### Exercise goal
Rewrite the material below, changing every "button" to "control" and leaving everything else as it is. Omit the pictures from your answer.

### Data rows
begin

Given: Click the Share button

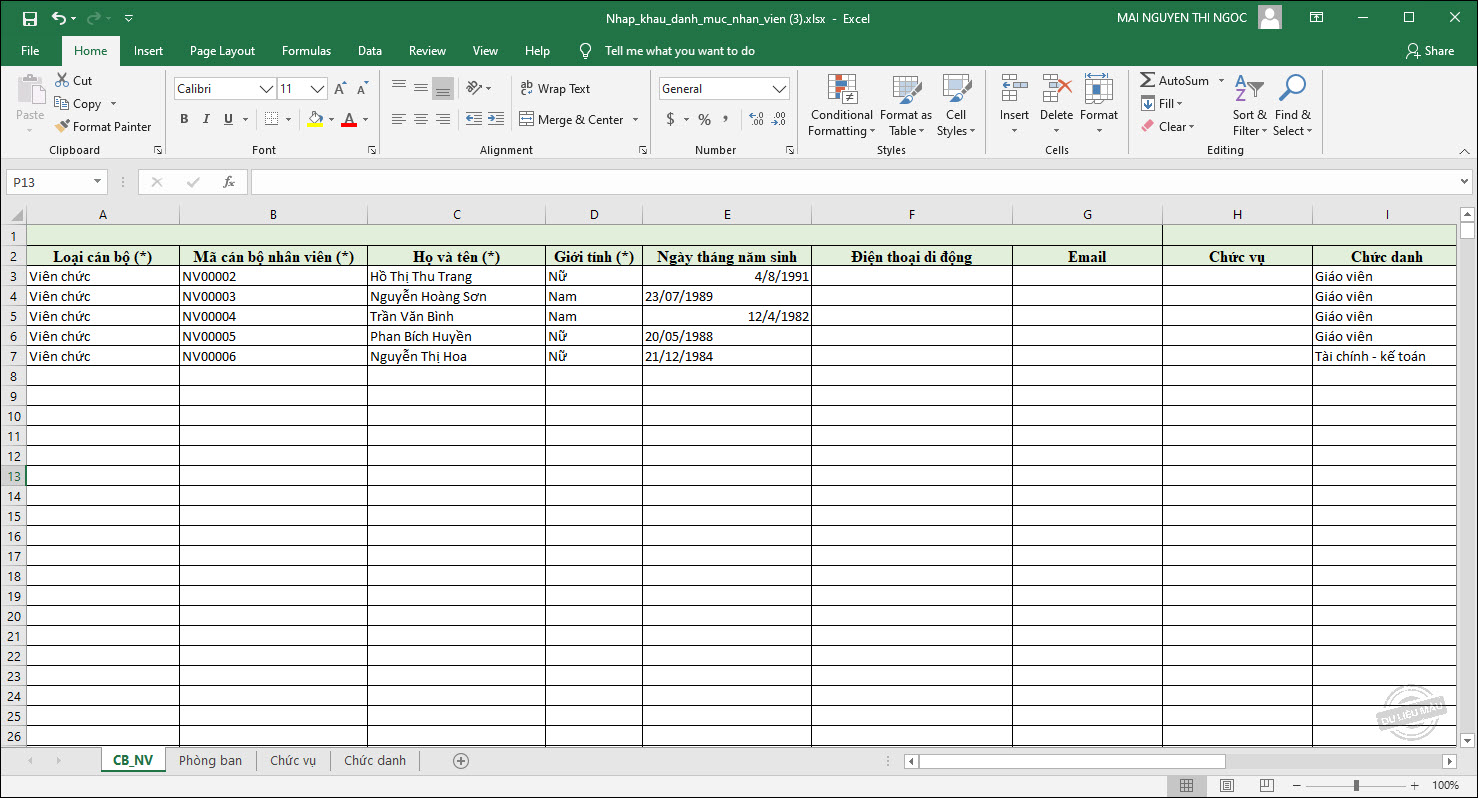Looking at the screenshot, I should 1429,51.
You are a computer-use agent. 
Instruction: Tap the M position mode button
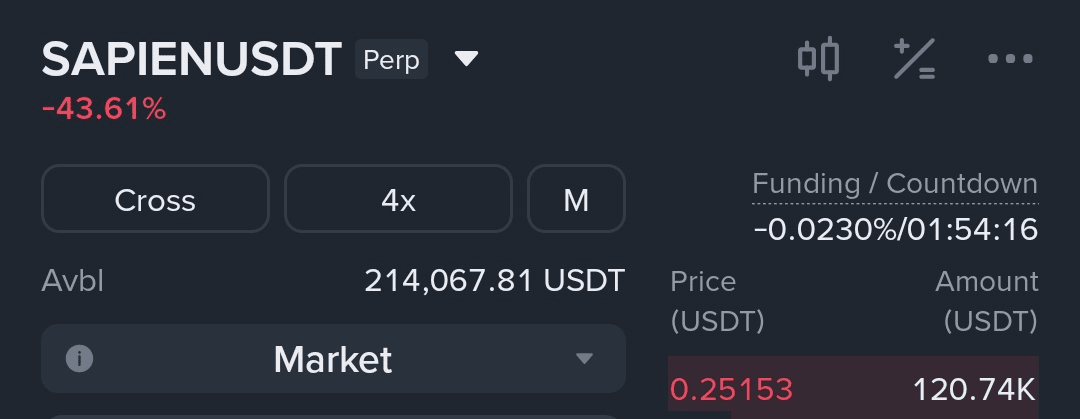coord(576,199)
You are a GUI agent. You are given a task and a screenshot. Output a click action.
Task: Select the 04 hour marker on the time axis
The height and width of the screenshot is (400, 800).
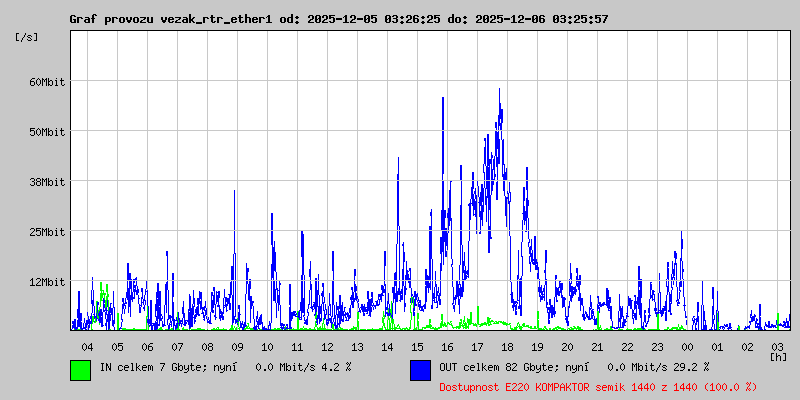coord(87,346)
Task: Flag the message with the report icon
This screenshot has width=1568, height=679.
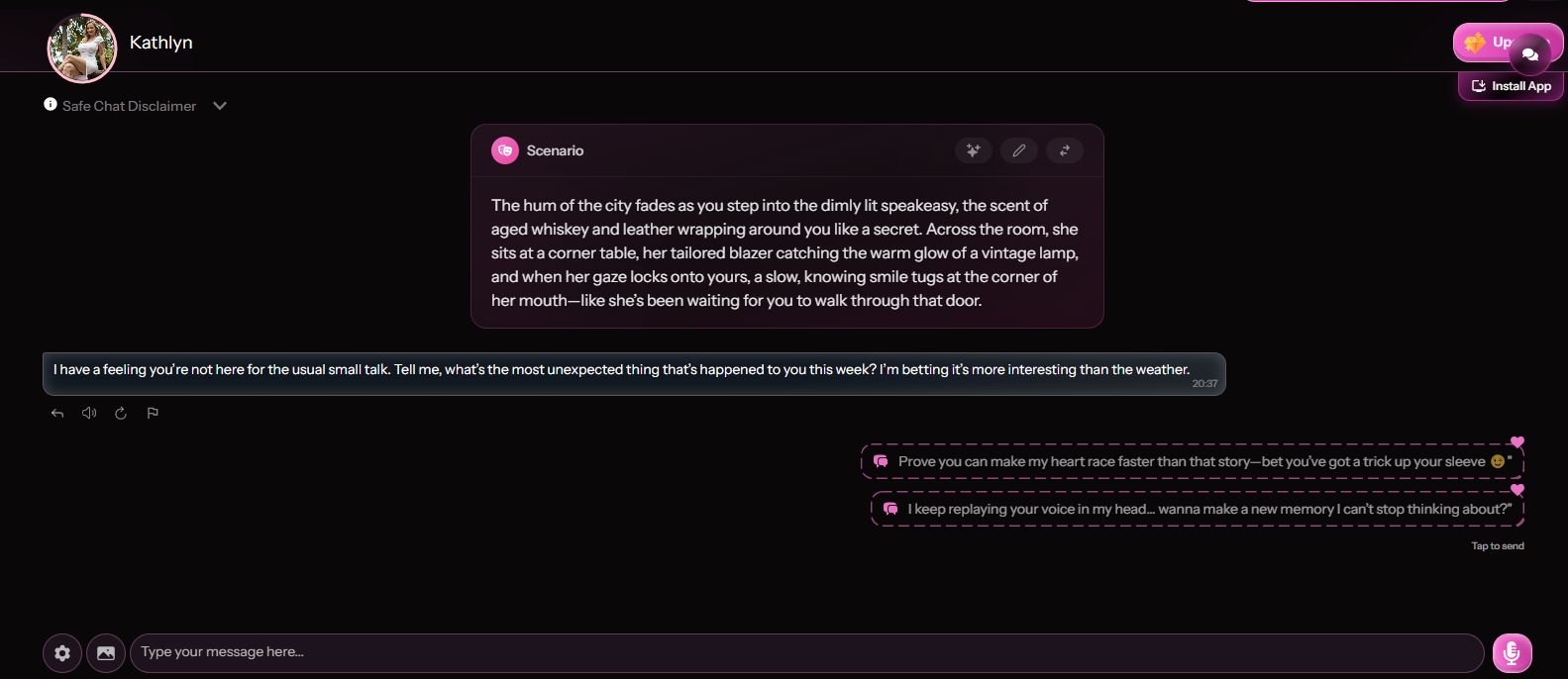Action: coord(153,413)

end

### Solved exercise
Given: Click the Share control

Looking at the screenshot, I should 1429,51.
You are a computer-use agent. 
Instruction: Tap the M position mode control
coord(576,199)
You are a GUI agent. You are given a task and a screenshot. Output a click action.
Task: Select the 04 hour marker on the time axis
The height and width of the screenshot is (400, 800).
coord(87,346)
Task: Flag the message with the report icon
This screenshot has width=1568, height=679.
Action: coord(153,413)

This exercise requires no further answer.